= TAREAS PENDIENTES =
1. Responda brevemente, a partir del fragmento sobre la esperanza y las promesas:
(a) ¿En qué tuvo su origen nuestra esperanza?
(b) ¿Qué fluye en la tierra que poseeremos en el mundo venidero?
(c) ¿Qué es lo único que se le debe al hombre?
2. Transcriba fielmente el pasaje del fragmento sobre la esperanza y las promesas que comienza en «Lector, ¿cuáles son» y termina en «en la tierra.».

+++ FRAGMENTO DEL DOCUMENTO

El hombre viene a ser exactamente lo que son sus esperanzas. Si su esperanza descansa en la promesa de Dios, estará, o debiera de estar, bien su vida.

Lector, ¿cuáles son SUS esperanzas? «Yo», dice uno, «estoy esperando a que se muera un familiar mío, v entonces seré rico. Tengo grandes esperanzas». Otro deposita su confianza en su creciente negocio, y un tercero tiene grandes esperanzas depositadas en una especulación prometedora. Las esperanzas que pueden cumplirse en un mundo pasajero son puras burlas. Aquellas esperanzas que no llegan más allá de la tumba son pobres ventanas para el alma que mira a través de ellas. Bendito el que cree en la promesa, y tiene la seguridad de que se cumplirá en el momento oportuno, dejando todo lo demás en las manos de la infinita sabiduría y amor. Semejante esperanza resistirá todas las pruebas, conquistará las tentaciones y gozará del cielo estando aquí en la tierra.

Nuestra esperanza tuvo su origen en la muerte de Jesús en la cruz, cuando resucitó fue confirmada, y cuando ascendió esa esperanza comenzó a convertise en una realidad, y cuando Él venga de nuevo, lo será de una manera aún más clara. Mientras estemos en este mundo lo haremos como peregrinos, y nuestra mesa estará en presencia de los enemigos, pero en el mundo venidero poseeremos la tierra que fluye leche y miel, una tierra de paz y de gozo, donde no se pondrá ya más el sol, ni la luna se ocultará ya más. Hasta entonces vivimos asidos a la esperanza, y nuestra esperanza ha sido depositada en la promesa.



¿A Quiénes Se Aplican Las Promesas?

El Señor es siempre justo y bueno para con sus criaturas, pues forma parte de su naturaleza el serlo. Pero no había necesidad ni en su justicia ni en su bondad de hacer promesas de gracia a aquellos que se rebelaron en su contra. El hombre ha perdido cualquier forma de pretensión sobre su Hacedor, que hubiese creído tener porque ha transgredido la ley pura y santa que estaba obligado a obedecer. Al hombre nada se le debe salvo la recompensa por sus pecados y si Dios tuviese ahora que tratar al hombre de una manera absolutamente justa tendría que condenarle y castigarle. Cualquier cosa que se haga a favor de una criatura culpable procederá tan sólo de la misericordia no merecida y de la soberana bondad de Dios, debiendo de brotar, de manera espontánea, de la buena voluntad y placer del Altísimo. Las promesas de la gracia fluyen del amor ¡limitado de Dios y solamente de Él, pues no sería posible que surgiesen de ningún otro origen. Ni uno solo de entre la raza humana tiene ningún derecho natural a las promesas de bendición, ni el mundo entero se las merece. Dios ha hecho esas promesas a los hombres por su propio libre albedrío y porque así le ha placido, sin que haya otro motivo que no sea el amor que brota de su interior.

++++++
+++ MATERIAL

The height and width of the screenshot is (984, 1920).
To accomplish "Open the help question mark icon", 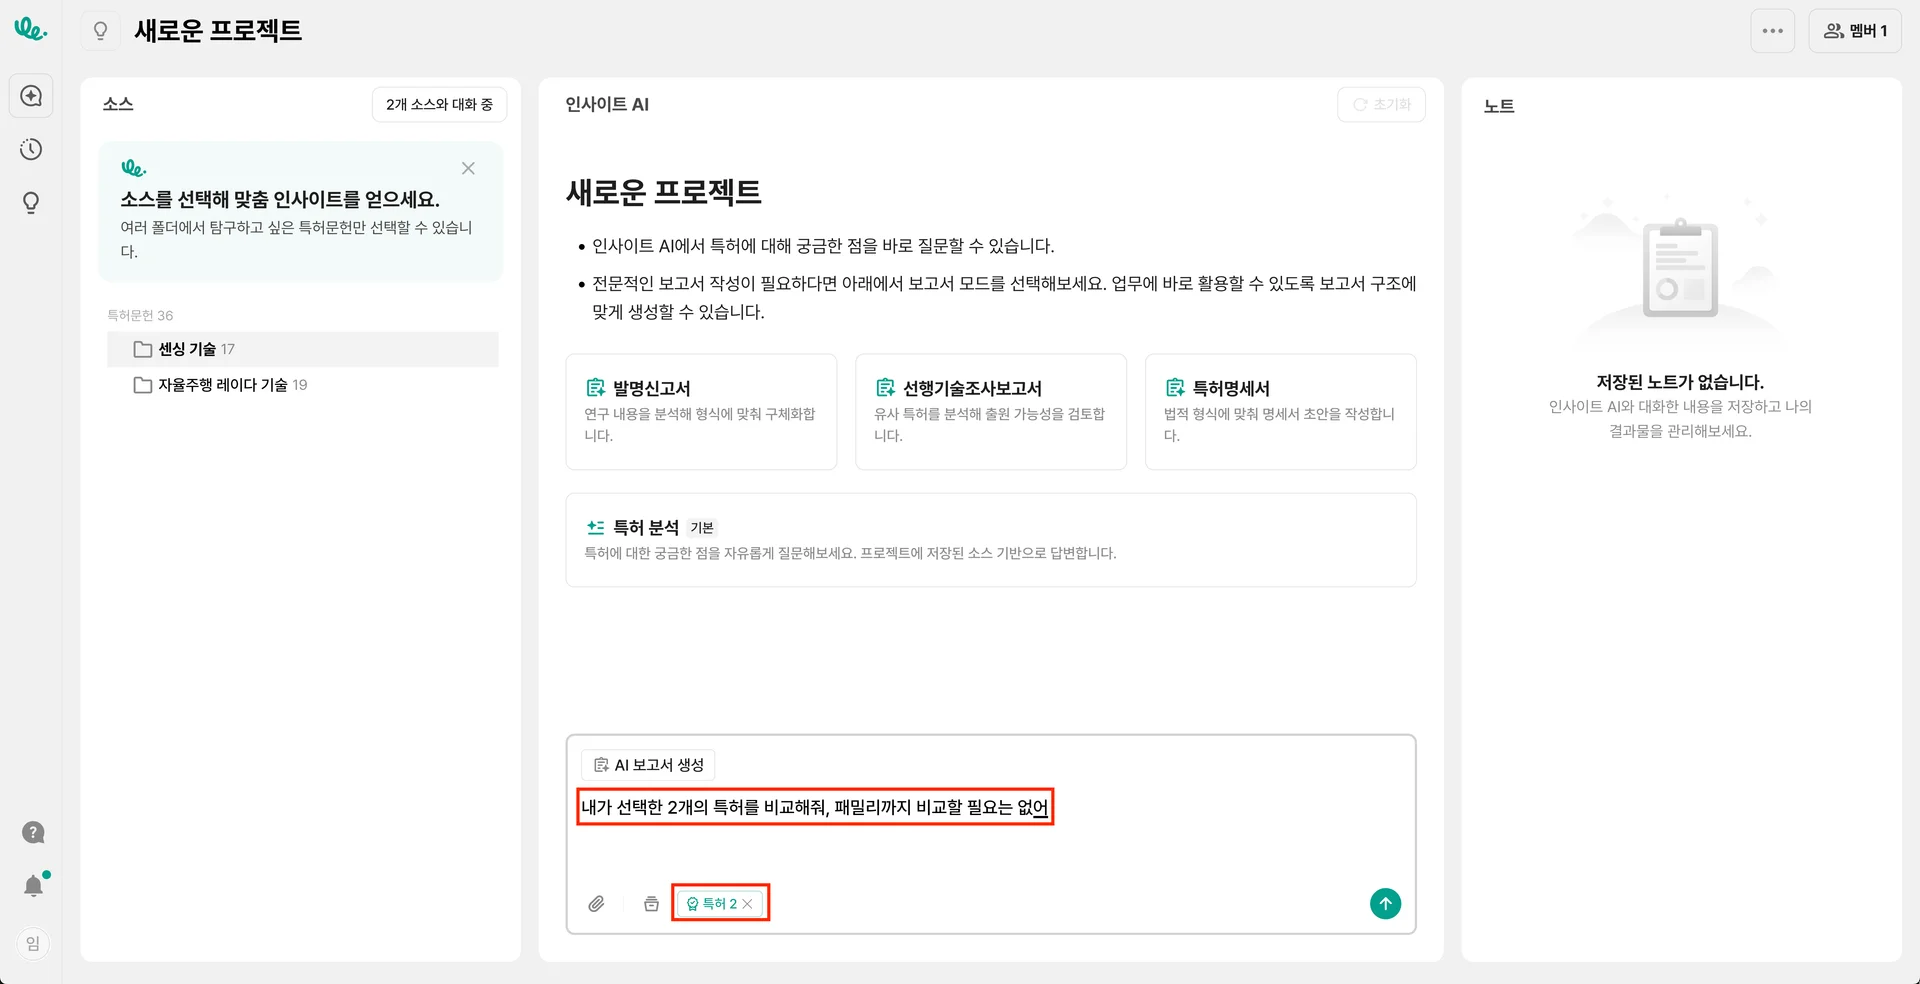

++++++

= RESPUESTAS =
1.
(a) En la muerte de Jesús en la cruz.
(b) Leche y miel.
(c) La recompensa por sus pecados.

2.
Lector, ¿cuáles son SUS esperanzas? «Yo», dice uno, «estoy esperando a que se muera un familiar mío, v entonces seré rico. Tengo grandes esperanzas». Otro deposita su confianza en su creciente negocio, y un tercero tiene grandes esperanzas depositadas en una especulación prometedora. Las esperanzas que pueden cumplirse en un mundo pasajero son puras burlas. Aquellas esperanzas que no llegan más allá de la tumba son pobres ventanas para el alma que mira a través de ellas. Bendito el que cree en la promesa, y tiene la seguridad de que se cumplirá en el momento oportuno, dejando todo lo demás en las manos de la infinita sabiduría y amor. Semejante esperanza resistirá todas las pruebas, conquistará las tentaciones y gozará del cielo estando aquí en la tierra.